A research team led by a Howard Hughes Medical Institute investigator at the University of California, San Francisco has identified a genetic mutation that is strongly associated with a typical form of migraine.
In a paper published on May 1 in Science Translational Medicine, the team linked the mutation with evidence of migraine in humans, in a mouse model of migraine and in cell culture in the laboratory.
The mutation is in the gene known as casein kinase I delta (CKIdelta).
"This is the first gene in which mutations have been shown to cause a very typical form of migraine," said senior investigator Louis J. Ptáček, an investigator at HHMI and a professor of neurology at UCSF. "It's our initial glimpse into a black box that we don't yet understand."
Migraine, the causes of which are still unknown, affects 10 to 20 percent of all people, and causes "huge losses in productivity, not to mention immense suffering," said Ptáček. Typical symptoms include a pounding headache; lowered pain threshold; hypersensitivity to mild stimuli including sound and touch; and aura, which Ptáček describes as "a visual sensation that presages the headache to come."
The paper presents both clinical and basic scientific evidence that the mutation causes migraine.
In the study, the scientists first analyzed the genetics of two families in which migraine was common, and found that a significant proportion of migraine sufferers in the families either had the mutation or were the offspring of a mutation carrier.

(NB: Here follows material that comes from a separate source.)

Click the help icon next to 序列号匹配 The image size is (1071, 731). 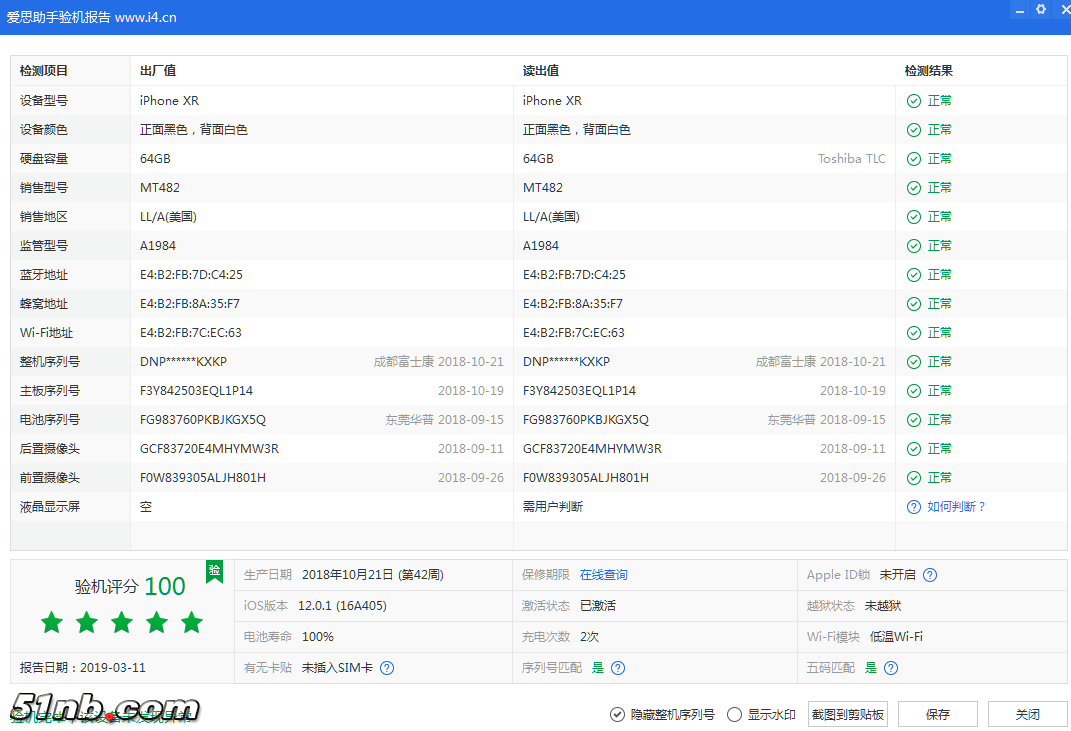pos(618,667)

In the laboratory, the team demonstrated that the mutation affects the production of the casein kinase I delta enzyme, which carries out a number of vital functions in the brain and body. "This tells us that the mutation has real biochemical consequences," said Ptáček.
The scientists then investigated the effects of the mutation in a line of mice that carry it. "Obviously, we can't measure headache in a mouse," Ptáček noted, "but there are other things that go along with migraine that we can measure."

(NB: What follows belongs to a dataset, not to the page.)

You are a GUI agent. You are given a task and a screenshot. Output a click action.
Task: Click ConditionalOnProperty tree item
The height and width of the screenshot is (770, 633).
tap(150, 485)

Pain threshold, explained Ptáček, can be lowered in mice by the administration of nitroglycerin. The mutant mice had a significantly lower threshold for nitroglycerin-induced peripheral pain than did normal mice.
Another piece of evidence was cortical spreading depression (CSD), a wave of electrical "silence" in the brain that follows electrical stimulation, spreading out from the point of stimulation in a predictable pattern. The researchers found that the mutant mice had a significantly lower electrical threshold for the induction of CSD.
The CSD experiments are "especially intriguing," said Ptáček, because it is known that CSD spreads through the brain at 3 millimeters per minute. "Functional brain imaging has shown that in the occipital lobes of people with migraine aura, changes in blood flow spread at the same rate."
Finally, Ptáček and his team found that astrocytes - brain cells that are essential to neuronal functioning and health - from the brains of mutant mice showed increased calcium signaling compared with astrocytes from the brains of normal mice.
"This is significant because we think astrocyte functioning is very, very relevant to migraine," said Ptáček. "This is an enzyme, and so it modifies proteins. The question is, which protein or proteins does it modify that is relevant to migraine? How does it change astrocyte activity?"
The research "puts us one step closer to understanding the molecular pathway to pain in migraine," he said. "And, as we come to a clearer understanding, we can start thinking about better therapies. Certain molecules might be targets for new drugs." There are good drugs now, said Ptáček, "but they only help some patients, some of the time. The need for better treatments is huge."
The CKIdelta mutation is "far from the only mutation likely to be associated with migraine," Ptáček cautioned. "There are likely several, in different combinations in different people. This is simply the first one we've found."